[DIRECTIONS FOR THIS TASK]: A single number is the answer: how many lines of the entries contain the word "will"?

*** DATA

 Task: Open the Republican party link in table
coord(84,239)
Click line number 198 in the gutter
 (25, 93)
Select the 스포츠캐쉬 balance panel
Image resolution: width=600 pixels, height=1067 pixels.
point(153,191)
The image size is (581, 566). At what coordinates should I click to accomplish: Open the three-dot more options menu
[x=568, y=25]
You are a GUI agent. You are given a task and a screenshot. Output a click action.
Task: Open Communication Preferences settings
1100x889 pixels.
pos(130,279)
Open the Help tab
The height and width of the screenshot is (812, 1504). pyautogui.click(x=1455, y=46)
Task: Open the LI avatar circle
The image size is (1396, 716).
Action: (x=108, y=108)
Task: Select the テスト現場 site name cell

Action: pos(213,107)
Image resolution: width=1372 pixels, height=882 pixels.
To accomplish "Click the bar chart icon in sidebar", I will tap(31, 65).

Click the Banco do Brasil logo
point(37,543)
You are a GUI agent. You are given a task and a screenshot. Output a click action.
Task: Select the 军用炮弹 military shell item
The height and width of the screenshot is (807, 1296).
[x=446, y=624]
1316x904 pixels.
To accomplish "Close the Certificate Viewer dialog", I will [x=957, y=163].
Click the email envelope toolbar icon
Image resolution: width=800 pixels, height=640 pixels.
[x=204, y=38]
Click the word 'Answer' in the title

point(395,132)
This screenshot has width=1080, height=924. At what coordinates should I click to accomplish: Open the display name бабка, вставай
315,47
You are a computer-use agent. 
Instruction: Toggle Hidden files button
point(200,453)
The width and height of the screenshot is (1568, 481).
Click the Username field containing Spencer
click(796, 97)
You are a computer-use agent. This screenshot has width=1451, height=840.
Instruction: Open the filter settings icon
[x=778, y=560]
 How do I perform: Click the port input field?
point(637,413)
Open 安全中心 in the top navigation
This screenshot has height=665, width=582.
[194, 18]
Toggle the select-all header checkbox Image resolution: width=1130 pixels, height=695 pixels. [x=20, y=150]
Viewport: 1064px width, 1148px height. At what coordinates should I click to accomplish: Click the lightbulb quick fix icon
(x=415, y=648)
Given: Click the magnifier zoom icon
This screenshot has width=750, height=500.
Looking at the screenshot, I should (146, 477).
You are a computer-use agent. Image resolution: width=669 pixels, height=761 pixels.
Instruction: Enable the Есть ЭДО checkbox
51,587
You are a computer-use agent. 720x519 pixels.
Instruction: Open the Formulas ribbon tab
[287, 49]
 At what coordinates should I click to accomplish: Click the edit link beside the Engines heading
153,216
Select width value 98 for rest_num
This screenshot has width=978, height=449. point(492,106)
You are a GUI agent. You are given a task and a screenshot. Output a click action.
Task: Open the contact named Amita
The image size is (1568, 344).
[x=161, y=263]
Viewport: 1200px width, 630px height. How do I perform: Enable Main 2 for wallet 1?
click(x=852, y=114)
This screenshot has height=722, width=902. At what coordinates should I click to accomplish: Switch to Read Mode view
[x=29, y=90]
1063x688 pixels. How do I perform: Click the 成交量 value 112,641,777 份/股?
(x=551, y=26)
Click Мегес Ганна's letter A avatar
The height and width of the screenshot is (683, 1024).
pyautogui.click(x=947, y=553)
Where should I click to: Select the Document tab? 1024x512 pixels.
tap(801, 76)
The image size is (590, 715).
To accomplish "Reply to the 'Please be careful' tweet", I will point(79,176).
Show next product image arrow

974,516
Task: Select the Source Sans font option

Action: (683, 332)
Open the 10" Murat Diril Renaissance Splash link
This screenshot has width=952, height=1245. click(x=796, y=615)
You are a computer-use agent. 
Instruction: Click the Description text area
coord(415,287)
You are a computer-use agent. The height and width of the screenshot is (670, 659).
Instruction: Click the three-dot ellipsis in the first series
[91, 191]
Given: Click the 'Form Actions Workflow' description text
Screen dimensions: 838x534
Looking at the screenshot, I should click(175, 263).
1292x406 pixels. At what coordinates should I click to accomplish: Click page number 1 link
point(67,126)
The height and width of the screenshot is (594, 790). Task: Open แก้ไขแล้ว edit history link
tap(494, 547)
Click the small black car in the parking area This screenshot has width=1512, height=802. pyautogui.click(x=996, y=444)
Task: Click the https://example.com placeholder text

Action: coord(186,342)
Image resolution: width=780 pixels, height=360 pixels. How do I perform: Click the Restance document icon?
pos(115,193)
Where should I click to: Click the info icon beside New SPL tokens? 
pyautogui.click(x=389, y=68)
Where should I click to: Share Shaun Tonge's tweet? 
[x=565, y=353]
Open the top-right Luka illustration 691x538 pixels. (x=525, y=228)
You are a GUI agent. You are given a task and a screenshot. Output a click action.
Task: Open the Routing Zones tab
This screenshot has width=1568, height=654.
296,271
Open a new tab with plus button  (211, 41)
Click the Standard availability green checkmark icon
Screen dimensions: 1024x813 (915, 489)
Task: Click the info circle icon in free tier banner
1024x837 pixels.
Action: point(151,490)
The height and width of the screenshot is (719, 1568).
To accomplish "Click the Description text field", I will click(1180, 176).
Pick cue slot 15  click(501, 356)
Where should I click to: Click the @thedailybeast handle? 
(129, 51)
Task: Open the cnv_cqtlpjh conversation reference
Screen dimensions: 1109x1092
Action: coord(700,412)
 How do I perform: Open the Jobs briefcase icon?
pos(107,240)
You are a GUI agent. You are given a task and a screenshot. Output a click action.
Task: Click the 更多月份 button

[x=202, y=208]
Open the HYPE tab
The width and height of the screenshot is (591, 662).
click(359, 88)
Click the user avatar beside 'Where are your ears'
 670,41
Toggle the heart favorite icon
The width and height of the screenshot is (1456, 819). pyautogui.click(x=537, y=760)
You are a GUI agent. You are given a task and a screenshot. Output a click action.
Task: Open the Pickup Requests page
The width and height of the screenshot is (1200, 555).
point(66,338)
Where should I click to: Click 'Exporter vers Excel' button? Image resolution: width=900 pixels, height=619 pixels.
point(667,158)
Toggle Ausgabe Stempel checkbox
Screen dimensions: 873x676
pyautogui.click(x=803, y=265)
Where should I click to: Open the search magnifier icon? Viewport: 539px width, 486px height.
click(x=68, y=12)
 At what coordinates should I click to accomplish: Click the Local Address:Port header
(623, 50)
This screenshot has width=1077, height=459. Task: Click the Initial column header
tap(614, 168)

******

[SOLUTION TO THIS TASK]: 4